Prompt
Reproduce only what runs from the line containing "Click the FTC Fiľakovo yellow crest" to the line containing "This screenshot has height=528, width=1080." in the records below, inclusive. Keep it exact, and keep the pictures out.

[Stored data entries]
——

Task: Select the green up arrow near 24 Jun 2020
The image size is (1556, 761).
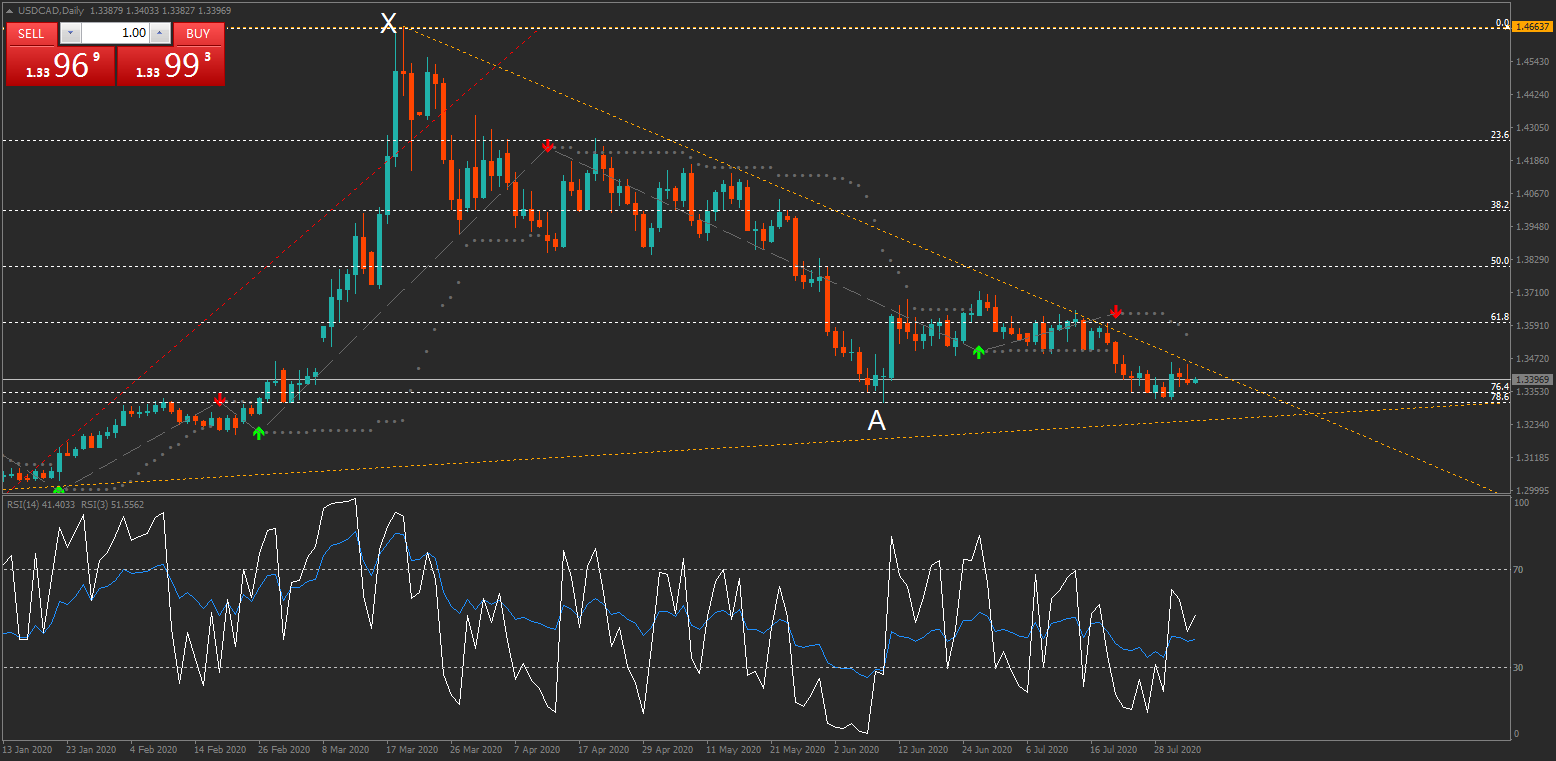Action: pyautogui.click(x=979, y=351)
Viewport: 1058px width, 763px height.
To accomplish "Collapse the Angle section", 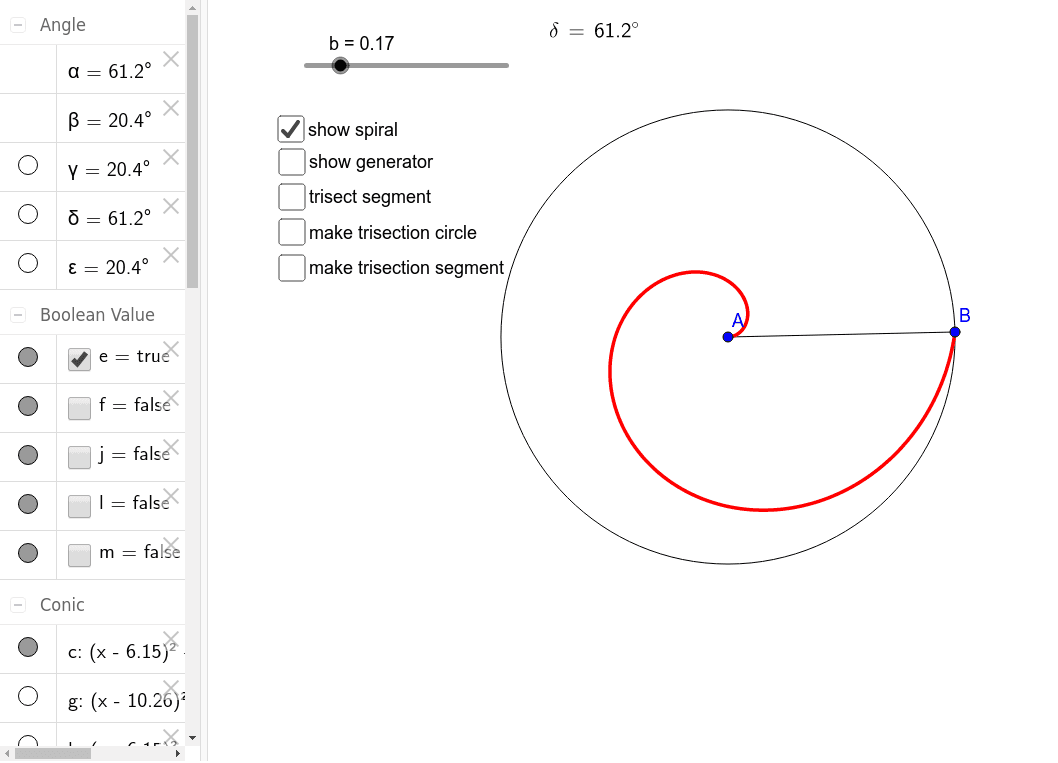I will [x=16, y=24].
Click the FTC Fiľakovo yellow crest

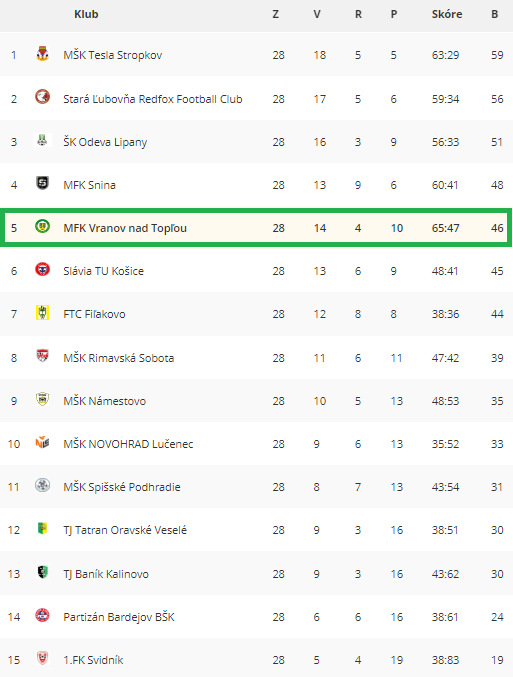(42, 313)
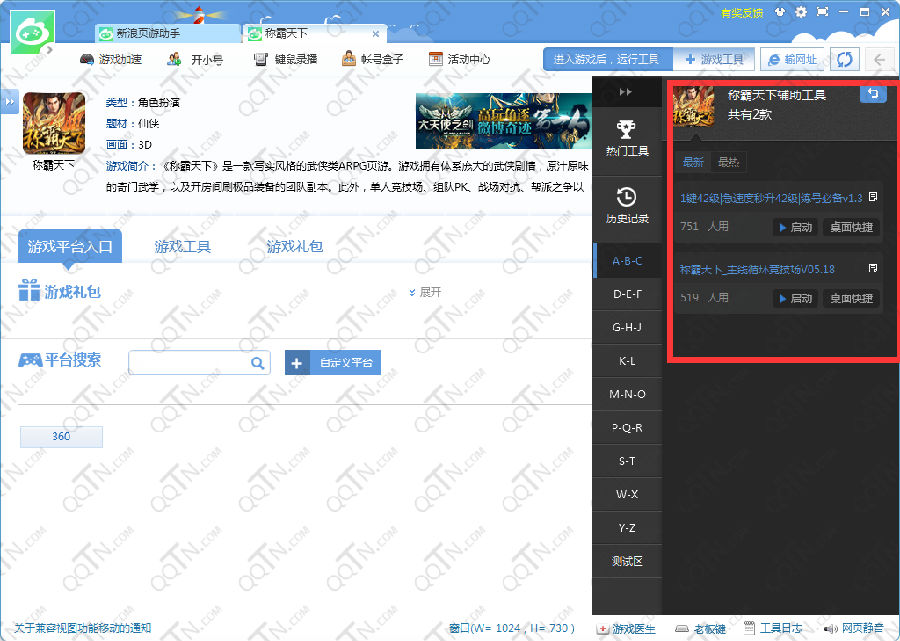Collapse sidebar using top double-arrow
This screenshot has height=641, width=900.
click(x=626, y=92)
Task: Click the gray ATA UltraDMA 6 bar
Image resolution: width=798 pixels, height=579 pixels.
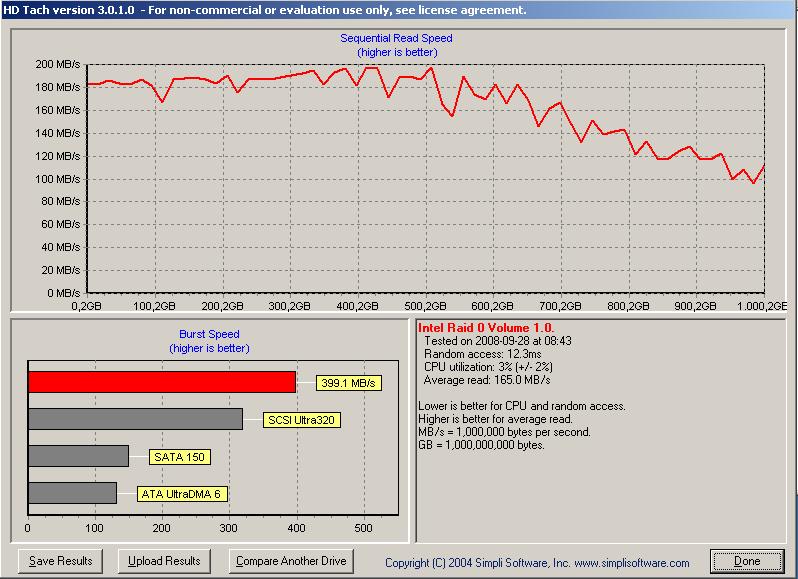Action: pyautogui.click(x=72, y=493)
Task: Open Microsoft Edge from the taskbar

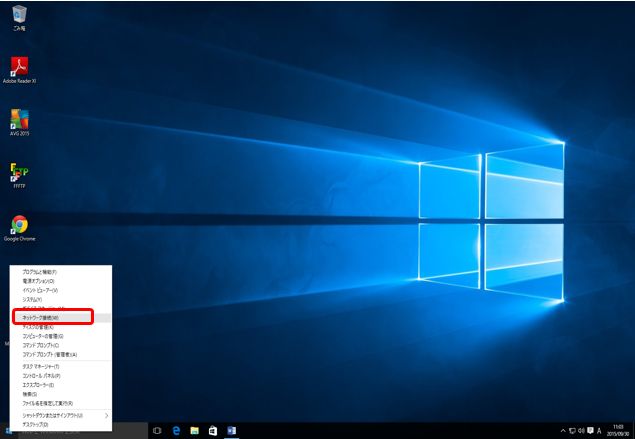Action: [176, 430]
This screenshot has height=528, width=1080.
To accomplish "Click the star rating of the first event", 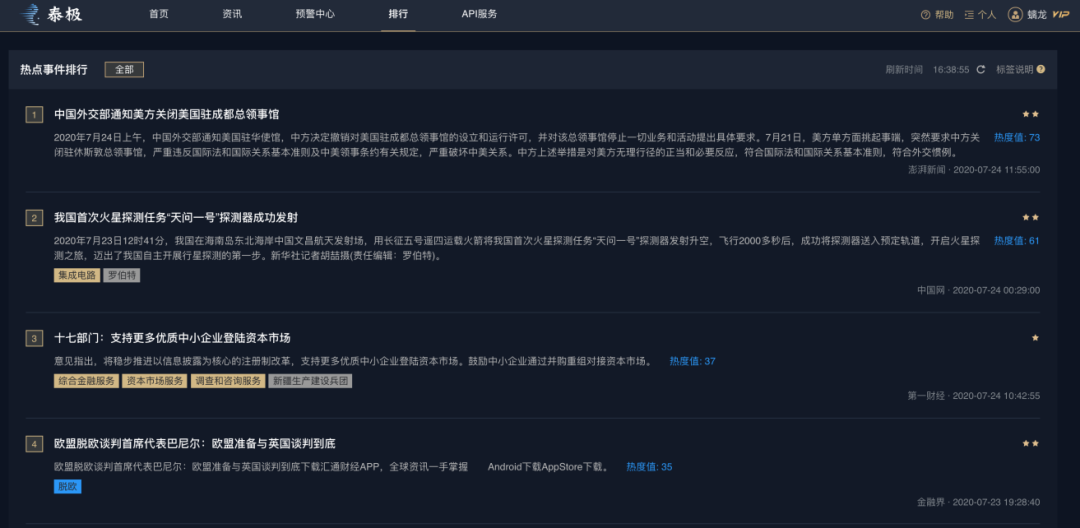I will pos(1030,115).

——

Your response
Click the FTC Fiľakovo yellow crest

(42, 313)
Collapse sidebar using top double-arrow
This screenshot has height=641, width=900.
click(x=626, y=92)
Task: Click the gray ATA UltraDMA 6 bar
Image resolution: width=798 pixels, height=579 pixels.
Action: pyautogui.click(x=72, y=493)
Task: Open Microsoft Edge from the taskbar

Action: [176, 430]
This screenshot has height=528, width=1080.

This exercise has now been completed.